11. Types of point mutations: substitutions
Base pair substitution – the replacement of one nucleotide and its “partner” with another pair of nucleotides.
Missense mutations – substitution of a single amino acid for another amino acid.
Nonsense mutation – point mutation that changes a codon for an amino acid into a STOP codon. Translation ends prematurely and leads to a nonfunctional protein.
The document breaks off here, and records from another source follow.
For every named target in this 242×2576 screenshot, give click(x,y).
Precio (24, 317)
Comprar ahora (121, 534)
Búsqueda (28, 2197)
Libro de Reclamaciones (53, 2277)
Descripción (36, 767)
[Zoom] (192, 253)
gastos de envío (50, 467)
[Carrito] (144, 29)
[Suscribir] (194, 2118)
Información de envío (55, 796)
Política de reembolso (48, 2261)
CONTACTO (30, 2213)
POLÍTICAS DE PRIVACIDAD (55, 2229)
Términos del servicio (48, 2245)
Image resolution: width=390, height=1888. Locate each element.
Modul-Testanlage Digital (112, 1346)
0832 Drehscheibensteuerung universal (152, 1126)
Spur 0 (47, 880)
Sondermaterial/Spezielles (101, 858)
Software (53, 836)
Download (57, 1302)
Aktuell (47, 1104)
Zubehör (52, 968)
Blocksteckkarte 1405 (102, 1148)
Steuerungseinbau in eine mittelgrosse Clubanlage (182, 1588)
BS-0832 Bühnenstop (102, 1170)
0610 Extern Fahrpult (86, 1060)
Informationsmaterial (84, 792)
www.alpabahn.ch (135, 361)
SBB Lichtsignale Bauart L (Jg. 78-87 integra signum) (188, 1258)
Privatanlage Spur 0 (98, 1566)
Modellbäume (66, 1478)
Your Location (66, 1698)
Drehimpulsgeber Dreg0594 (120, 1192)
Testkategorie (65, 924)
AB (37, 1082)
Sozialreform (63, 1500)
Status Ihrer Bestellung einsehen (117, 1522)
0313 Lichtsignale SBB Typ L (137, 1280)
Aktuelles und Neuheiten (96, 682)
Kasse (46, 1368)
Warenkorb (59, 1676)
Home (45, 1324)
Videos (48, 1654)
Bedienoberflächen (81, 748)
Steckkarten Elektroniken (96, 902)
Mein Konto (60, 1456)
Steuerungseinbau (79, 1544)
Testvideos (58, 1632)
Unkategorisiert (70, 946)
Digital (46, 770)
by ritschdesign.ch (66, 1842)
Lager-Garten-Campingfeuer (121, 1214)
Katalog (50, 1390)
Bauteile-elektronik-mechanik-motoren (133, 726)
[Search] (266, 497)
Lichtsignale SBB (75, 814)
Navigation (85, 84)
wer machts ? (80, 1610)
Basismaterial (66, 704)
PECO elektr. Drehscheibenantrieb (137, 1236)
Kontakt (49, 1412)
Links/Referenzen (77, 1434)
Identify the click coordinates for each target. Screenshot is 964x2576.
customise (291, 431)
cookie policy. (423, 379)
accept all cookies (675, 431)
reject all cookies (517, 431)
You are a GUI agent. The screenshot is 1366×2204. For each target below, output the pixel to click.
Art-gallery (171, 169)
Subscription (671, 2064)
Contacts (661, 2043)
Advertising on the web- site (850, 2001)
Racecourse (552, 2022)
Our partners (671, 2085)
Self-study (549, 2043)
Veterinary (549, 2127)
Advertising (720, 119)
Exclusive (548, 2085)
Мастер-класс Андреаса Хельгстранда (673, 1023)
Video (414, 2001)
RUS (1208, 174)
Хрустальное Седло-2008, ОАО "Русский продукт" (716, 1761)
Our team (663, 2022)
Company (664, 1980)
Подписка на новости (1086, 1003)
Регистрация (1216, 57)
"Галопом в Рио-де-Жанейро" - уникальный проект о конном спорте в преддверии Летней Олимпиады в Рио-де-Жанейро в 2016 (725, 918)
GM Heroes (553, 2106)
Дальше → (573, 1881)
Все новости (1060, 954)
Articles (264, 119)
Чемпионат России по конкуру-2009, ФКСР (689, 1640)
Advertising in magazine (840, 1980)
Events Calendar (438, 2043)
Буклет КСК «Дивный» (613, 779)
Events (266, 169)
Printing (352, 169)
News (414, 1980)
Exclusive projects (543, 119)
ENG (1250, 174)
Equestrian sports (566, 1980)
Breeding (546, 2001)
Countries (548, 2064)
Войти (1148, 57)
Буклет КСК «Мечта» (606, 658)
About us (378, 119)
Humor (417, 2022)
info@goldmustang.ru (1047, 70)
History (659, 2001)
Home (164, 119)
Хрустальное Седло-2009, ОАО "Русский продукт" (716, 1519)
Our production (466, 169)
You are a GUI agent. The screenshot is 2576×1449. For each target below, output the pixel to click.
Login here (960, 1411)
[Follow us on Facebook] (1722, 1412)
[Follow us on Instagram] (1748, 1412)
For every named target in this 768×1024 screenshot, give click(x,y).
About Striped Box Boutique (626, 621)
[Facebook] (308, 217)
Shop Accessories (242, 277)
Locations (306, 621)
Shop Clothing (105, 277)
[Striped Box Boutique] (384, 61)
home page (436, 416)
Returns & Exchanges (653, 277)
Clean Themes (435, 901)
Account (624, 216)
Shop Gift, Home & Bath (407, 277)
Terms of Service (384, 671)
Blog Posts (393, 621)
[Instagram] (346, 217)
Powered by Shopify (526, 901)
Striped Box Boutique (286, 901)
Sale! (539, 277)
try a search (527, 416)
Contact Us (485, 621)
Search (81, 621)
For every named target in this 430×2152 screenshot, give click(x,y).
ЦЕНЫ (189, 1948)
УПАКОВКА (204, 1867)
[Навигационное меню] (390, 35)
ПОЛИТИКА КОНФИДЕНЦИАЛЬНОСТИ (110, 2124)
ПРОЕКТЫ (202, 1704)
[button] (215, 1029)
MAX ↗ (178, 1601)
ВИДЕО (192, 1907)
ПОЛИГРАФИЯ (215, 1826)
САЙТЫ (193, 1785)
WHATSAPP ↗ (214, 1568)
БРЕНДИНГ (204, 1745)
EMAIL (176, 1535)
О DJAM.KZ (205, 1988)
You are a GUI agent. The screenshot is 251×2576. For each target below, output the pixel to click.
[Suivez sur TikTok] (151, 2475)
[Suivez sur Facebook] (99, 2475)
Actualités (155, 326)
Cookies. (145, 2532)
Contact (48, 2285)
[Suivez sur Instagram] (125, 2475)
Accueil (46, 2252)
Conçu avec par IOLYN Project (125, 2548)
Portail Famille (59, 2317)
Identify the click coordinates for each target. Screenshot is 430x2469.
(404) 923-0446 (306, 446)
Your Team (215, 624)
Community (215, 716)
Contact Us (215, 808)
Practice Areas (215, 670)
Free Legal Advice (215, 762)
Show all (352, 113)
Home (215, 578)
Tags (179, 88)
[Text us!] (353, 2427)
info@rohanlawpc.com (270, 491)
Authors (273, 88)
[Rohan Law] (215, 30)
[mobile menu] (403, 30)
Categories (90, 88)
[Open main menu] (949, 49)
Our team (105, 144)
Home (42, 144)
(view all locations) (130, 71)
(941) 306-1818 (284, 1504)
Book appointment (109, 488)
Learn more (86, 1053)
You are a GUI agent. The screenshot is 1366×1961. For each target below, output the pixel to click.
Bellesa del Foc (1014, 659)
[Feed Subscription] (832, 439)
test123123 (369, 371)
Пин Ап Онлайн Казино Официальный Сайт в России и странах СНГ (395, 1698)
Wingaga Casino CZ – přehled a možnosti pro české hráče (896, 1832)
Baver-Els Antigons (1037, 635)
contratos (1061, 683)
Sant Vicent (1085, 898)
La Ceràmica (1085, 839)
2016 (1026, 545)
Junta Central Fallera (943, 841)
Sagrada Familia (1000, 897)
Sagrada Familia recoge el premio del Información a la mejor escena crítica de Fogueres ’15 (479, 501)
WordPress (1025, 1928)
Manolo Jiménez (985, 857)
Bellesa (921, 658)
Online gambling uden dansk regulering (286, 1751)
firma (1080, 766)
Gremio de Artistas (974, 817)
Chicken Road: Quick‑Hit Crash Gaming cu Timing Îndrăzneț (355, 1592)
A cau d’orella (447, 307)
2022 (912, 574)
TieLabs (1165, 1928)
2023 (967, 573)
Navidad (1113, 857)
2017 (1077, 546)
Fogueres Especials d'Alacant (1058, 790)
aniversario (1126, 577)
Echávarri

12. Mutations : insertions and deletions
Additions or losses of nucleotide pairs in a gene, leading to disastrous effects on the resulting protein because the “reading frame” has been altered.
Frameshift mutations – alters the triplet groupings of bases in the mRNA. All nucleotides “downstream” of the insertion or deletion will be improperly grouped into codons.
THE FAT CAT ATE THE RAT- deletion mutation of first F
THE ATC ATA TET HER AT – makes no sense and the protein will be nonfunctional

13. mutagens
Physical and chemical agents, called mutagens, may interact with DNA to cause mutations.
X-rays, UV light - cause genetic changes
Cancer causing chemicals – interfere with correct DNA replication and/or cause chemical changes in bases that change their pairing properties

14. summary Transcription – mRNA is transcribed from a DNA template.
RNA Processing – pre-mRNA is spliced and modified to produce mRNA which moves from the nucleus into the cytoplasm.
The mRNA leaves the nucleus and attaches to a ribosome.
Each amino acid attaches to its proper tRNA
Translation – a succession of tRNAs add their amino acids to a polypeptide chain as the mRNA is moved through the ribosome one codon at a time.
When completed, the polypeptide is released from the ribosome.
The protein expresses the gene that the DNA coded for.